_Task prompt_. According to the elimination diet post, which two oils are allowed during the diet?

_Text section_.
---

I have decided, with my doctor’s approval, that I’m going to take the drastic step of an elimination diet for my next step. Sure, I could probably skip this and go right to all the medical tests but I have reasons for wanting to do this first. I’ll explain why in a bit.

The diet itself consists of 3 weeks of very strict food restrictions. No dairy, no eggs, no sugar, no caffeine, no alcohol, VERY little meat (only turkey or wild game), veggies (but no nightshade vegetables), fruits (but no citrus fruits), no wheat/oats/grains/rice/gluten. The only oils allowed are coconut oil and cold-pressed olive oil. No spices other than salt and black pepper.

After the 3 weeks I can add one food group (example dairy) for a day. After that day is up, I have to follow it up with 2 days of the “control” (elimination) diet to monitor for symptoms and reactions. On day 4, I try another group for a day. Repeat. This whole experiment will take me 6-8 weeks to complete.

Why am I doing this? I mean, it’s going to suck so bad. For one, I’d like to not pay for what I’m sure would be expensive medical tests if I can take care of it myself. If this tells me what I need to know without the $1,000+ price tag, well yay me. If this experiment doesn’t give me answers THEN I will get the tests. But at least then I can say I tried all I could. Secondly, what if it gives me clues to other things too? Headaches, bloating, sinus issues? I could just have a food trigger that I know nothing about.

I’m not even remotely excited about this. I’m going to be a very grumpy hermit (at least initially.) I am excited, however, to think about not wanting to barf all day long. Most people have no idea that as they are talking to me I’m just trying not to puke. That is no way to live. Taking Pepto with me on the trails in the Colorado mountains last week – no way to live.

I’ll try not to obsessively write about it here, but I will periodically keep you updated on how it’s going. I’m making my body my very own science experiment. Come on discipline and willpower, I need you now.

---

_Exercise data_.
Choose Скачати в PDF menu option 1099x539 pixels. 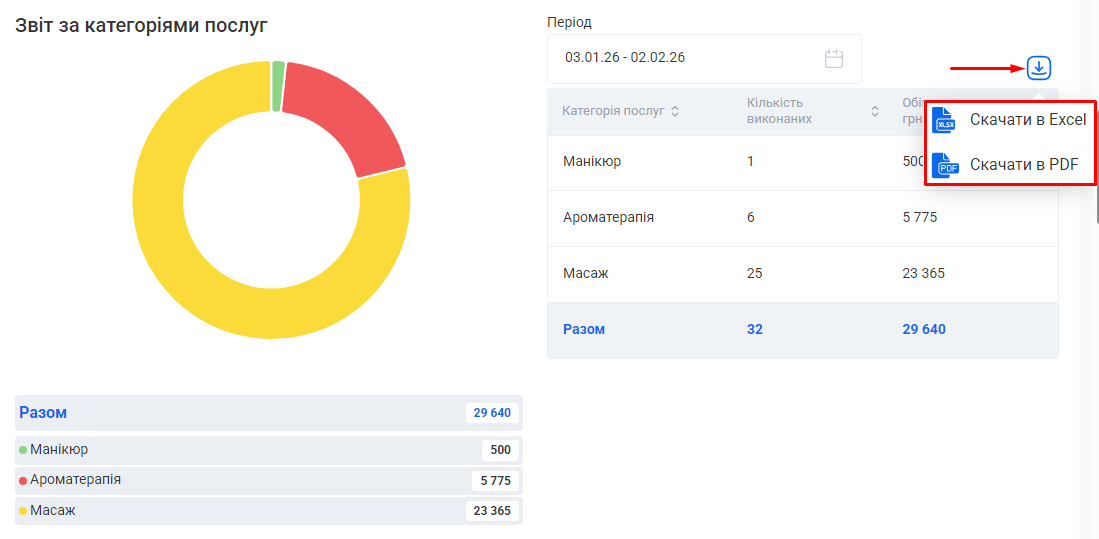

---

_Answer to this task_. Coconut oil and cold-pressed olive oil.